Search code examples
pythonfor-loopweb-scrapinggunzip

Gunzip all the files present in source directory in Python


I have written a code to gunzip all the files present in the source folder. But I want to include the check that if gunzipped file doesn't exist then gunzip it else move to next file.

source_dir = "/Users/path"
dest_dir = "/Users/path/Documents/path"


for src_name in glob.glob(os.path.join(source_dir, '*.gz')):

    base = os.path.basename(src_name)
    dest_name = os.path.join(dest_dir, base[:-3])
    with: gzip.open(src_name, 'rb') as infile, open(dest_name, 'wb') as outfile:
            try:
                for line in infile:
                    print ("outfile: %s" %outfile)
                    if not os.path.exists(dest_name):
                      outfile.write(line)
                      print( "converted: %s" %dest_name) 

            except EOFError:
                print("End of file error occurred.")

            except Exception:
                print("Some error occurred.")

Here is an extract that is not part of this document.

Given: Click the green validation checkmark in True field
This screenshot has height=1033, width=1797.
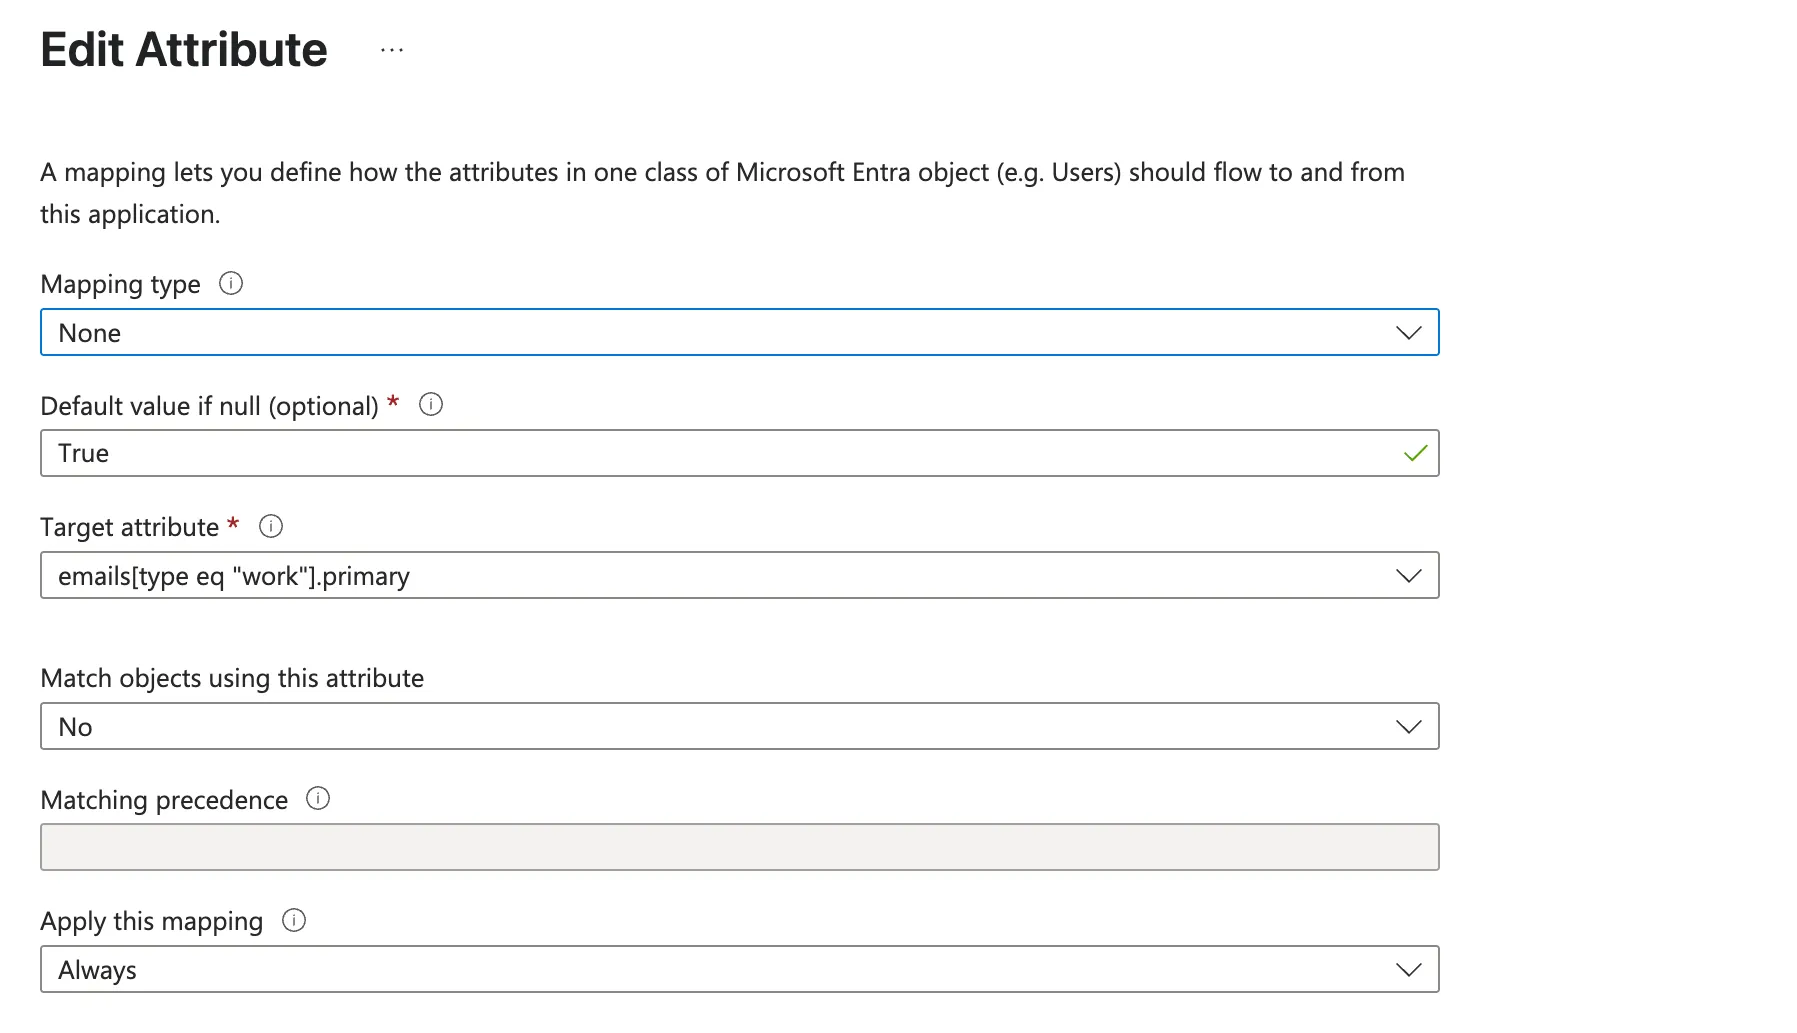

I have used os.path.exist to check whether the file exists or not, but it seems like os.path.exist doesn't work here.


Solution

  • I think you have misplaced the path.exists call. It should be:

    source_dir = "/Users/path"
    dest_dir = "/Users/path/Documents/path"
    
    
    for src_name in glob.glob(os.path.join(source_dir, '*.gz')):
    
        base = os.path.basename(src_name)
        dest_name = os.path.join(dest_dir, base[:-3])
    
        if not os.path.exists(dest_name):
            with gzip.open(src_name, 'rb') as infile, open(dest_name, 'wb') as outfile:
                try:
                    for line in infile:
                        print("outfile: %s" % outfile)
                        outfile.write(line)
                        print("converted: %s" % dest_name)
    
                except EOFError:
                    print("End of file error occurred.")
    
                except Exception:
                    print("Some error occurred.")
    

    Also as @MadPhysicist emphasized: "doing the check after open(..., 'wb') (as you did in your original code), will always say that the file exists because that is what open(..., 'w') does"

    On top of that even if you made some other check for the necessity of gunzipping, doing it where you've put it will do the check on every line, which is completely redundant as the result will be the same for all lines (exists/not-exists).